§ Assignment:
Of the entries below, return exactly those lines that fall between the one containing "8846590 (666, 2393)" and the one containing "Απόσυρση των διατάξεων", the two end lines included.

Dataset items
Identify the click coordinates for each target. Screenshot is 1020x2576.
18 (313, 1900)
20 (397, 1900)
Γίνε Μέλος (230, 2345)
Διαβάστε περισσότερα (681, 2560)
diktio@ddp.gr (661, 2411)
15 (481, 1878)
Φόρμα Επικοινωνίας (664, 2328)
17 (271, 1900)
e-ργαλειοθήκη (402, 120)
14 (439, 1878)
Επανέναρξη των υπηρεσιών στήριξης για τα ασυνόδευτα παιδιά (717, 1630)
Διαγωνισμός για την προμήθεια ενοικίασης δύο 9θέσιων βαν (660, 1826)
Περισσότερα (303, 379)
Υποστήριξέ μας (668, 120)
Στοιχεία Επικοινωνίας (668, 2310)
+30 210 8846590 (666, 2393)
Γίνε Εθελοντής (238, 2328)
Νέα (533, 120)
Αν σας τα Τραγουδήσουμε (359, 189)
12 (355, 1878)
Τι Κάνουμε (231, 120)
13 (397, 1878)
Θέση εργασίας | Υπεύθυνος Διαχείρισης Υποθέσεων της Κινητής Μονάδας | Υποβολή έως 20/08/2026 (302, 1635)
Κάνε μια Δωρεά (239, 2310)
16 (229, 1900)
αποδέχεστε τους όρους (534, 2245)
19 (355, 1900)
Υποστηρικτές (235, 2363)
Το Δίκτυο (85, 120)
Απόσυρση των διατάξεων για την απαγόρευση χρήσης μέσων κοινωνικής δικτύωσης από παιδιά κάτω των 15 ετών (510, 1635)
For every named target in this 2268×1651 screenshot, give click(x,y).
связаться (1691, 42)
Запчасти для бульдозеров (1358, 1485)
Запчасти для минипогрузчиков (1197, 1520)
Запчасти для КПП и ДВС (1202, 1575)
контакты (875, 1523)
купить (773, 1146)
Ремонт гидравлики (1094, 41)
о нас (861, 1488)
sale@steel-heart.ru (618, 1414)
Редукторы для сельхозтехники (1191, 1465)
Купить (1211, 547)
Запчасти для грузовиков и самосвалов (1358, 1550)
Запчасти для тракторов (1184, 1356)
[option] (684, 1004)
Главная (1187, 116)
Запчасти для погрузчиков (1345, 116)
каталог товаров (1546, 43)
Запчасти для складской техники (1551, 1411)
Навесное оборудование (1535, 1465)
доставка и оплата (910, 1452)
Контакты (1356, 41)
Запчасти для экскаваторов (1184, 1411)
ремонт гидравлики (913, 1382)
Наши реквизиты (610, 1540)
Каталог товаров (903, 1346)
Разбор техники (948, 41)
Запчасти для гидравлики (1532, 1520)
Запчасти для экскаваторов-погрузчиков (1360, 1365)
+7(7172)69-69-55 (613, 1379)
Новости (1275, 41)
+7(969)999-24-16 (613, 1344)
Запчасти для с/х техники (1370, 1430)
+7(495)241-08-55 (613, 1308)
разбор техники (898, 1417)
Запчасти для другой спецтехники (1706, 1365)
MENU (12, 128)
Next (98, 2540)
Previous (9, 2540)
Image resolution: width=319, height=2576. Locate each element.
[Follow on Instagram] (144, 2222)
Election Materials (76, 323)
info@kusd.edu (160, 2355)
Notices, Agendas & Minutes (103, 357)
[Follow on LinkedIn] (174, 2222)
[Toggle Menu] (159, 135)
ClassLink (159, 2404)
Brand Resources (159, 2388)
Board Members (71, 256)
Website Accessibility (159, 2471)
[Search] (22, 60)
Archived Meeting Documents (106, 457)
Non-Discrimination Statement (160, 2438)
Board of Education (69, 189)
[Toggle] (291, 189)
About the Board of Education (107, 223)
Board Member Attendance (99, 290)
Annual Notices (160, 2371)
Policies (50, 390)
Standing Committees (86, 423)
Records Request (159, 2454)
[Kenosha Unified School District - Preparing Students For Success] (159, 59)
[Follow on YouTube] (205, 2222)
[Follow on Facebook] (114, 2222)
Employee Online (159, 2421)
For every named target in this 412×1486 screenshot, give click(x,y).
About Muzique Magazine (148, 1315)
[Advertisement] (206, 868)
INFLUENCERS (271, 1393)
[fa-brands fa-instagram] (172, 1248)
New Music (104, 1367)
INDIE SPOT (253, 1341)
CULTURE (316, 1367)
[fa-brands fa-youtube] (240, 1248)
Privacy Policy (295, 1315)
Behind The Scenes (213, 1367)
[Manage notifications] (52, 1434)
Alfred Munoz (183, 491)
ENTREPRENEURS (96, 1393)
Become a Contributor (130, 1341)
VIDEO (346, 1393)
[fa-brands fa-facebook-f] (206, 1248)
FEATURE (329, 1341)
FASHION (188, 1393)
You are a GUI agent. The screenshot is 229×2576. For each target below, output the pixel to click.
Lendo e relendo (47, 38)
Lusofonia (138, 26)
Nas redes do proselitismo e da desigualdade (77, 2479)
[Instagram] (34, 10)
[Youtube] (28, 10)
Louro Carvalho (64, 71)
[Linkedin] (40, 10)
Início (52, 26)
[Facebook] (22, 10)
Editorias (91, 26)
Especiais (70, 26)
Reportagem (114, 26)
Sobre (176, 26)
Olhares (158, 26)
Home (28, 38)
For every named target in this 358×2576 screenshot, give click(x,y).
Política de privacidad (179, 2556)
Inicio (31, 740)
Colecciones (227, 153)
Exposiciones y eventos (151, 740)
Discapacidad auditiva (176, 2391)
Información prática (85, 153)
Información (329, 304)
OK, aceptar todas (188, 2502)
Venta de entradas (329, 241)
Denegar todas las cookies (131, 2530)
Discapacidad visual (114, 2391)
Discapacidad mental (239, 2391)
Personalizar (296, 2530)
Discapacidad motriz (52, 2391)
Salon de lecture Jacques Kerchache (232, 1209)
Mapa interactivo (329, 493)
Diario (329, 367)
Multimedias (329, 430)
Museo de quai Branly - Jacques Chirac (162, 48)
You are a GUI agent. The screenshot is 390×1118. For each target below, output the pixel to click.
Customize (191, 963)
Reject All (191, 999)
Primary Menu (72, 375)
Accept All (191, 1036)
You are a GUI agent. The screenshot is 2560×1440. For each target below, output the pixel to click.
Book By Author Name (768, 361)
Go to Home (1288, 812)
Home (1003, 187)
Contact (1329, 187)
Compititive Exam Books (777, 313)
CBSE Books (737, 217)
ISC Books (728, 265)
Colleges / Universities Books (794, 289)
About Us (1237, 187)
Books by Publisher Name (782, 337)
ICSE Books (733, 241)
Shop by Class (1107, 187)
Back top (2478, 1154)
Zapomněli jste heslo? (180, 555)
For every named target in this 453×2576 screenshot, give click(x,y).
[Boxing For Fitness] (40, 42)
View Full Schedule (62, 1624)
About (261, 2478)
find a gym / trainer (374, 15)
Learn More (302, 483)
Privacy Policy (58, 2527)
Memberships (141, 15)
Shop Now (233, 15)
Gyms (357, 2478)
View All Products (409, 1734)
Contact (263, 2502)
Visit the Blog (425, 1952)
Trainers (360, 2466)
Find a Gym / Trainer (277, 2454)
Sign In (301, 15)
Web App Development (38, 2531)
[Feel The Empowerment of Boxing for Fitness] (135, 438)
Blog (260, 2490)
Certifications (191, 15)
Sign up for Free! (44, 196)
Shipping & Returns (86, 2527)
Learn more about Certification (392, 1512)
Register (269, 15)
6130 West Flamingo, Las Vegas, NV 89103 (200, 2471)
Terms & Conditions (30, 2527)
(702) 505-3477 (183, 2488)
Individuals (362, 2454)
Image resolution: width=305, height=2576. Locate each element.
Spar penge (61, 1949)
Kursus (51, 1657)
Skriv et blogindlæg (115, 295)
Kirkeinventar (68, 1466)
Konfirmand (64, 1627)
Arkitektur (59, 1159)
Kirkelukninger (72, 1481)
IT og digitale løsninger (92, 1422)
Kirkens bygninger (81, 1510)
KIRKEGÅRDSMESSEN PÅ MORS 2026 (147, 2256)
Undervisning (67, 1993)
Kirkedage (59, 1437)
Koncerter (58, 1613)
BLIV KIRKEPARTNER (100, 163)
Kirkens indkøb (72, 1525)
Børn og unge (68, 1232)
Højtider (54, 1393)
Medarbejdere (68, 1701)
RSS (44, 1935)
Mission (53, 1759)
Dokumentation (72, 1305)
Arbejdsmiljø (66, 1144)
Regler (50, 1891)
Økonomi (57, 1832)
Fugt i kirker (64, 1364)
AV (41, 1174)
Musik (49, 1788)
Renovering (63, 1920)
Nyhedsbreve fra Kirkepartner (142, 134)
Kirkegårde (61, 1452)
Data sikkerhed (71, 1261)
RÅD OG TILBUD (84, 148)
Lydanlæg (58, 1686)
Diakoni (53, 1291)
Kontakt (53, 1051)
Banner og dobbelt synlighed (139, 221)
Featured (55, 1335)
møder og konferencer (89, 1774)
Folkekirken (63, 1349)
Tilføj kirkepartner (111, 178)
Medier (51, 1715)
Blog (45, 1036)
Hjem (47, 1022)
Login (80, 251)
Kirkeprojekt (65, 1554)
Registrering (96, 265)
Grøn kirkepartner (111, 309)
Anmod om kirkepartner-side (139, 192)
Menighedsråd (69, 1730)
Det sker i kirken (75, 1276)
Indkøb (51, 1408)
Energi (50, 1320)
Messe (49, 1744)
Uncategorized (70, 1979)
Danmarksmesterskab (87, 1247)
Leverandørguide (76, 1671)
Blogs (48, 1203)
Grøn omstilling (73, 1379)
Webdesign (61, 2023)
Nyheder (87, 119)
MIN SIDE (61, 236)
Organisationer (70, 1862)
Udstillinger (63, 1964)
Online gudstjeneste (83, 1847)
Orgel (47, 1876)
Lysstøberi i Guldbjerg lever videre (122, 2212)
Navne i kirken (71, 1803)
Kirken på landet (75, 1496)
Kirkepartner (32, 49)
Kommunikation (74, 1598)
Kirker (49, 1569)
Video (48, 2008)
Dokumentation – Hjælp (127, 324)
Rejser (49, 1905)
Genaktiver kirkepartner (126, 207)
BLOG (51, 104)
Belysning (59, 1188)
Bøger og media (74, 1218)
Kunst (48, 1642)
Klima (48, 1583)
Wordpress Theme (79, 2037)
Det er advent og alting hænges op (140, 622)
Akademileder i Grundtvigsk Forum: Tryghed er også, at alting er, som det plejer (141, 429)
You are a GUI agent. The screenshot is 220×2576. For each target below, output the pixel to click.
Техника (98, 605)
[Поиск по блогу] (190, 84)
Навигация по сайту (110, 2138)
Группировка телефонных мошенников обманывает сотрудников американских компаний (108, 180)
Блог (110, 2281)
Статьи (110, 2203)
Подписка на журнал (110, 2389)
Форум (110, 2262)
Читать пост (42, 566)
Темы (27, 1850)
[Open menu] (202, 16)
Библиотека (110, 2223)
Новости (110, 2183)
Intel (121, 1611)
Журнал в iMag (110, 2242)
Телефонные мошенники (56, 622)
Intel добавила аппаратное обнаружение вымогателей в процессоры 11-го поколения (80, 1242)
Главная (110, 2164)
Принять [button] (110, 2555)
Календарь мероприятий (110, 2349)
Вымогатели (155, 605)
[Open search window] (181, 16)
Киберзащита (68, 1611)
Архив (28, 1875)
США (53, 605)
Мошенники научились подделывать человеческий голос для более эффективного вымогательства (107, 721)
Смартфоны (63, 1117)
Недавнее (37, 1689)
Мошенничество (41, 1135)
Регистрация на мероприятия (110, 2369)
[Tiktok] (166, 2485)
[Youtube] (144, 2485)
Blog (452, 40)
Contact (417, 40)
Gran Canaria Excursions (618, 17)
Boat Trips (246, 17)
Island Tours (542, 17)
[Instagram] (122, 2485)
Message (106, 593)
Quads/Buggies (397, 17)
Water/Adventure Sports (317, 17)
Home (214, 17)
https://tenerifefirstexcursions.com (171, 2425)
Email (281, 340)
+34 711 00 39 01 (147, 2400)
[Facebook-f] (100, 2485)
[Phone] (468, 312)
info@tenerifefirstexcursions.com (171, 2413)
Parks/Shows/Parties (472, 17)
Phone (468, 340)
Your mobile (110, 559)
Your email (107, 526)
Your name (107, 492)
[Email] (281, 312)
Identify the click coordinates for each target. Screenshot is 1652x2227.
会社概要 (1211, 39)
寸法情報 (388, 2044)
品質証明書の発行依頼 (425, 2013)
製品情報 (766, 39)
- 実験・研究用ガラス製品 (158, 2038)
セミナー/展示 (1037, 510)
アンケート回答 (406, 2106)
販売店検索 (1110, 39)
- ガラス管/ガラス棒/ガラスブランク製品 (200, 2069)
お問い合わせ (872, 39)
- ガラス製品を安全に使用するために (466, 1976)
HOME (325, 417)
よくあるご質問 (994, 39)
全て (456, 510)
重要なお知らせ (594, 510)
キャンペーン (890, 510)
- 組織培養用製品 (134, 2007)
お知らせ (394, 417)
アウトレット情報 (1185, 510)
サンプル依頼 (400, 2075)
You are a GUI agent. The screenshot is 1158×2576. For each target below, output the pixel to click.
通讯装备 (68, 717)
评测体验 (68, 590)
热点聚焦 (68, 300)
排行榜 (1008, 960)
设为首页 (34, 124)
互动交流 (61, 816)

§ Exercise output:
+30 210 8846590 (666, 2393)
Γίνε Εθελοντής (238, 2328)
Νέα (533, 120)
Αν σας τα Τραγουδήσουμε (359, 189)
12 (355, 1878)
Τι Κάνουμε (231, 120)
13 (397, 1878)
Θέση εργασίας | Υπεύθυνος Διαχείρισης Υποθέσεων της Κινητής Μονάδας | Υποβολή έως 20/08/2026 (302, 1635)
Κάνε μια Δωρεά (239, 2310)
16 (229, 1900)
αποδέχεστε τους όρους (534, 2245)
19 (355, 1900)
Υποστηρικτές (235, 2363)
Το Δίκτυο (85, 120)
Απόσυρση των διατάξεων για την απαγόρευση χρήσης μέσων κοινωνικής δικτύωσης από παιδιά κάτω των 15 ετών (510, 1635)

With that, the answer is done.